Climate change and poverty

Climate impacts in Uganda diary - part 1

30 April 2008

John Magrath
John Magrath
I have just come back from Uganda where I've been talking to farmers and animal herders about the impacts of climate changes on their lives. Does it have the same impact on everyone? It quickly becomes apparent that the answer is "no". I find this out early on in a village in Bundibugyo district in western Uganda, in the foothills of the Rwenzori Mountains. I'm talking to an elderly gentleman called Mbejuna Lazaro who enumerates the crops he grows - cocoa and coffee, vanilla, matoke, soya beans, sweet potatoes, cassava, maize and groundnuts - and he says he's branching out into bee keeping.

However, when asked what climate changes he has observed since he began farming in 1965, he looks puzzled and then says "I must refer your question to my wives". In Uganda, as in most of Africa, women are of course the main farmers. The men may break up the land to sow the seeds, but the women usually plant and do all the work of tending the crops from day to day throughout the growing season.
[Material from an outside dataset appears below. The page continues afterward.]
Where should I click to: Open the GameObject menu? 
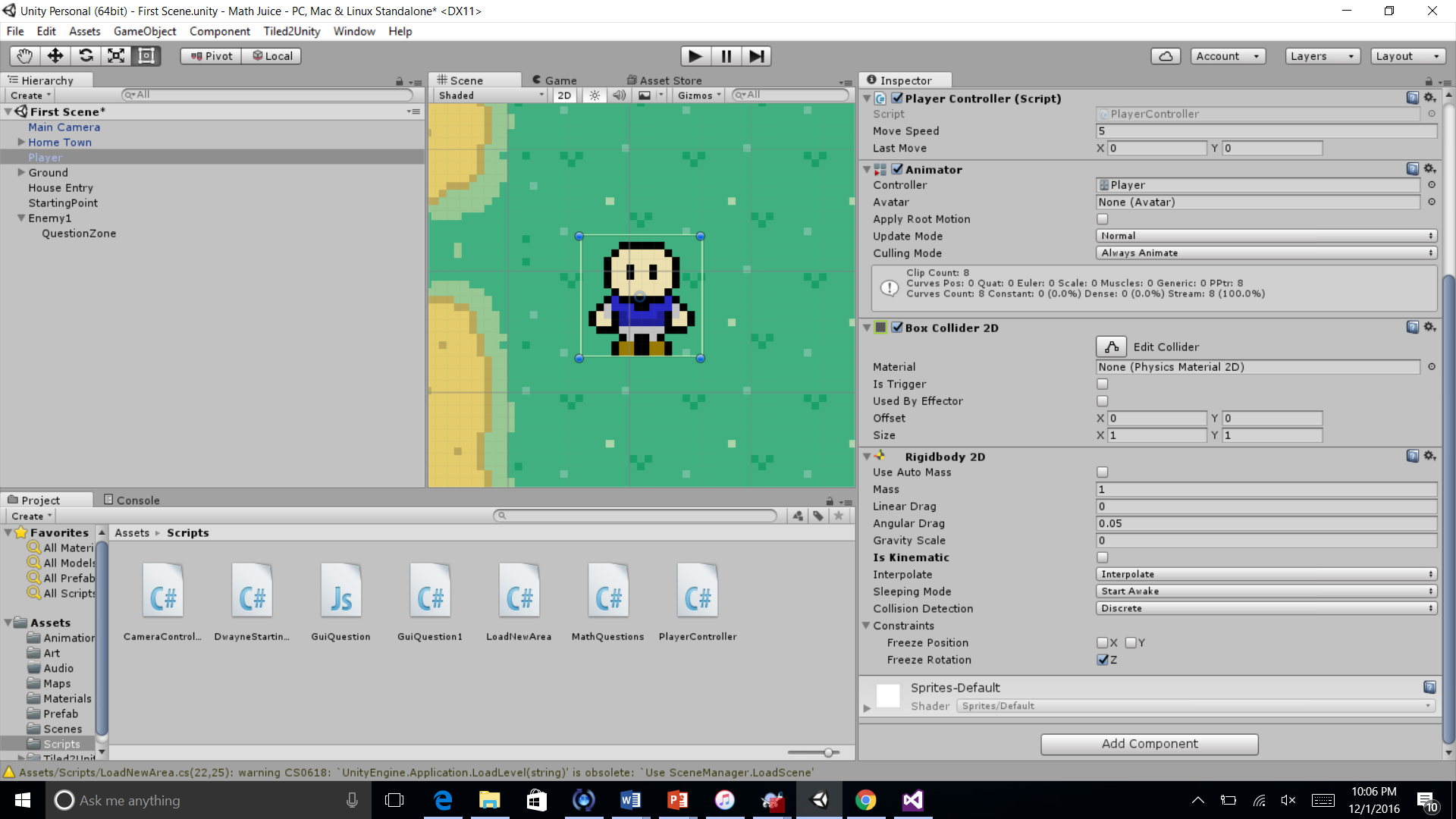(144, 31)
Mbejuna Lazaro and Florence Madamu
Mbejuna Lazaro and Florence Madamu
His elder wife Florence Madamu emerges from the kitchen and immediately puts a different perspective on matters "The cassava", she says, "no longer yields anything, there are flies that eat up the leaves. Bananas are attacked by mosaic. This area no longer produces beans; we've tried and failed. Sometimes we grow soya beans but they don't do well. The only crop that currently does well is sweet potato; for the cassava there's no hope".

The reason, she says, is climate change. "Because of the current weather changes the yields have completely gone down. All this is a result of long spells of sunshine - the sun is prolonged until the end of September - and whenever it rains it rains so heavily it destroys all our crops in the fields. You can plant a whole acre or two and come out with nothing".
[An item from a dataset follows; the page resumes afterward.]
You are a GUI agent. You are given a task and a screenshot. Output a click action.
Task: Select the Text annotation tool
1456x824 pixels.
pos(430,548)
How does she adapt her farming methods? She throws her hands up. "We've stopped even adopting seasonal planting, because it's so useless" she says. "Now we just try all the time. We used to plant in March and that'd be it. Now we plant and plant again. We waste a lot of seeds that way, and our time and energy. We regret it so often, why we planted. Then we have to plan to acquire other seeds, and the seeds here are very costly.

"Sometimes you feel like crying. Sometimes you've hired labour and you end up losing all that money for preparing your land".

John Magrath, climate change researcher

A new Oxfam report on the impacts of climate change upon poor people in Uganda will be published in late June.

Uganda diary - part 1 | part 2 | part 3 | part 4 | part 5

farming    Uganda   

Comments

Ocero Ogola  |  May 9, 2008 9:26 AM

Thanks for this report it is great. Karamoja is experiencing serius climatc chages which is affecting the livelihoods of the community bearing in mind that the vein for the survival of the pastoralist herein is a cow. There is need for OXfam GB to mainstream into her programming issues of climate change and address the environmental degradation. The Karimojong believe that the 'spirits which bring rain always stays in the trees' if cut then they move and look for areas where trees are located.



Ocero Ogola  |  May 9, 2008 9:24 AM

Thanks for this report it is great. Karamoja is experiencing serius climatc chages which is affecting the livelihoods of the community bearing in mind that the vein for the survival of the pastoralist herein is a cow. The comunity also realised that there is serious changes in the rainfall pattern and sffecting their productivity. There is need for OXfam GB to mainstream into her programming efforts issues of climate change and address the issues of environmental degradation. The Karimojong believe that the 'spirits which bring rain always stays in the trees' if cut then they move and look for areas where trees are located. Purposeful tareting the protecton of environment will bring back rain as noted by an elder from Rengen in Kotido District.



John Magrath  |  May 6, 2008 3:18 PM

Thanks Mercy and Lucy. I hope the diary will appear in 5 or 6 parts, one a week; I think next week is another from Rwenzori and then, yes, there will be stories from Karamoja and from Teso. John.



Mercy Alidri  |  May 6, 2008 8:15 AM

John

Thanks for the report. It was educative to read on the impact of climatic change in Bundubugyo, hoping you will have the same documentation on Karamoja region in Uganda. The information will enhance our programming at the field level.



Lucy Davies  |  May 1, 2008 11:28 AM

I often see 'climate change' as global catastrophe in the waiting, but this brings home that people are already living with the consequences, with less rain and more sun directly impacting on what people are able to grow. Nice reminder too of the fact that the majority of the world's farmers are women!